Pero todo esto no es importante aquí, porque se trata de la vida de Sanpedro y tiene derecho a hacer con ella lo que guste. Volvemos al argumento matriz y nos quedamos como estábamos.

El único debate de pretendido nivel de la película se da entre un obispo de pensamiento medieval (Dios nos da, Dios nos quita, etc, etc) y el propio Sanpedro que argumenta con un anda que tú que, aparte de ser verdad y hacer mucha gracia a la audiencia, no aporta realmente nada al debate, salvo para constatar lo fuera de onda que está la Iglesia.

Después hay una historia de amor que no entiendo entre el personaje de Belén Rueda y Ramón Sanpedro.
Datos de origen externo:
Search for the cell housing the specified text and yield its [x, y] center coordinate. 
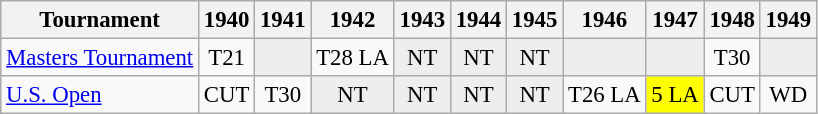
T28 LA [352, 58]
Tournament [100, 20]
1947 [675, 20]
U.S. Open [100, 95]
1945 [535, 20]
1943 [422, 20]
Masters Tournament [100, 58]
1946 [604, 20]
1944 [478, 20]
WD [788, 95]
1941 [283, 20]
1942 [352, 20]
5 LA [675, 95]
1940 [227, 20]
1949 [788, 20]
1948 [732, 20]
T26 LA [604, 95]
T21 [227, 58]
Output the (x, y) coordinate of the center of the cell containing the given text.  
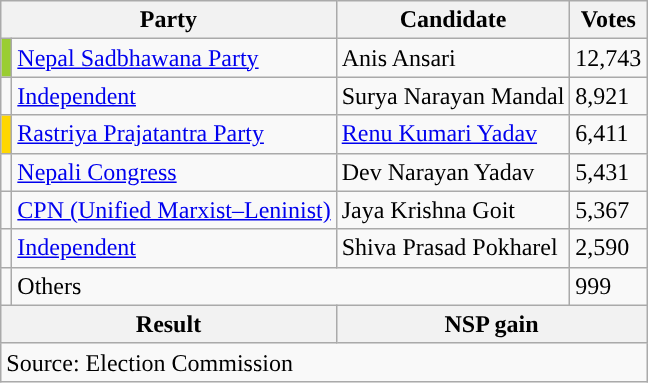
Rastriya Prajatantra Party (174, 134)
Candidate (453, 20)
CPN (Unified Marxist–Leninist) (174, 210)
5,431 (608, 172)
Dev Narayan Yadav (453, 172)
Votes (608, 20)
Renu Kumari Yadav (453, 134)
999 (608, 286)
Party (168, 20)
Nepal Sadbhawana Party (174, 58)
Nepali Congress (174, 172)
6,411 (608, 134)
NSP gain (492, 324)
Source: Election Commission (324, 362)
Surya Narayan Mandal (453, 96)
Anis Ansari (453, 58)
5,367 (608, 210)
Shiva Prasad Pokharel (453, 248)
12,743 (608, 58)
2,590 (608, 248)
8,921 (608, 96)
Jaya Krishna Goit (453, 210)
Others (291, 286)
Result (168, 324)
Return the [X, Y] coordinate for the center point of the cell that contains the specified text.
No sé si es verídico o no, pero aunque lo fuera, tal y como está contado, no aporta nada a ninguno de los dos. Porque para hacer lo que hacen bastaba con la compenetración entre ambos. Yo no lo puedo entender más que como una concesión a corazones tiernos poco exigentes.
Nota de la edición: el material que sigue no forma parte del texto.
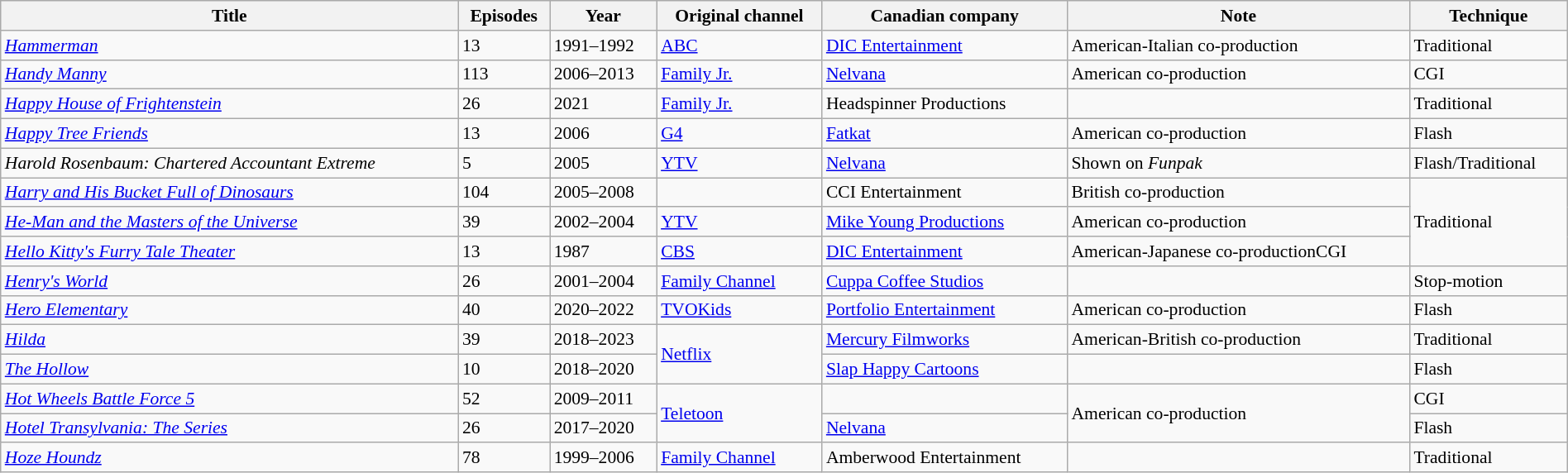
American-Italian co-production [1238, 45]
2018–2023 [604, 340]
Shown on Funpak [1238, 163]
Original channel [739, 16]
Stop-motion [1489, 281]
British co-production [1238, 193]
Harold Rosenbaum: Chartered Accountant Extreme [230, 163]
CBS [739, 251]
Note [1238, 16]
Amberwood Entertainment [944, 458]
78 [504, 458]
2020–2022 [604, 310]
Mercury Filmworks [944, 340]
Hammerman [230, 45]
TVOKids [739, 310]
Harry and His Bucket Full of Dinosaurs [230, 193]
40 [504, 310]
104 [504, 193]
The Hollow [230, 370]
Portfolio Entertainment [944, 310]
Headspinner Productions [944, 104]
Hot Wheels Battle Force 5 [230, 399]
2002–2004 [604, 222]
Happy Tree Friends [230, 134]
Netflix [739, 354]
Henry's World [230, 281]
Hilda [230, 340]
Hero Elementary [230, 310]
113 [504, 74]
1991–1992 [604, 45]
CCI Entertainment [944, 193]
Year [604, 16]
2017–2020 [604, 428]
Handy Manny [230, 74]
Happy House of Frightenstein [230, 104]
Title [230, 16]
10 [504, 370]
Mike Young Productions [944, 222]
American-Japanese co-productionCGI [1238, 251]
2009–2011 [604, 399]
1987 [604, 251]
Episodes [504, 16]
Fatkat [944, 134]
Technique [1489, 16]
Hotel Transylvania: The Series [230, 428]
2006 [604, 134]
1999–2006 [604, 458]
2018–2020 [604, 370]
Cuppa Coffee Studios [944, 281]
Hoze Houndz [230, 458]
G4 [739, 134]
52 [504, 399]
2021 [604, 104]
2005 [604, 163]
2006–2013 [604, 74]
ABC [739, 45]
Canadian company [944, 16]
Hello Kitty's Furry Tale Theater [230, 251]
5 [504, 163]
He-Man and the Masters of the Universe [230, 222]
Teletoon [739, 414]
2001–2004 [604, 281]
2005–2008 [604, 193]
Slap Happy Cartoons [944, 370]
Flash/Traditional [1489, 163]
American-British co-production [1238, 340]
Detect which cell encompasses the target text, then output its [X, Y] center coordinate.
Una película de reflexión no es un mecanismo de relojería, cuyo engranaje se descubre al final. Al contrario, cada escena, cada diálogo tiene que iluminar algo que antes estaba oscuro, descubrir nuevas ideas, nuevos enfoques, conmover cuando sea necesario y, sobre todo, hacer pensar. Mientras estos temas sean desarrollados por los pirotécnicos de Hollywood (y Amenábar fabrica su estilo cada vez más próximo a ellos), no veremos más que la espuma sobre la cresta de la ola y nos perderemos el resto del mar. Veremos buenos movimientos de cámara y montajes narrativos claros, todo muy cinematográfico, pero sin alma o, peor aún, con un alma falsa. Me pregunto cómo habría desarrollado este tema un director capaz de profundizar en cada situación y conversación de sus personajes con elegancia y honestidad, y con un engranaje sí, pero no uno material, sino mental, que nos llevara mar adentro.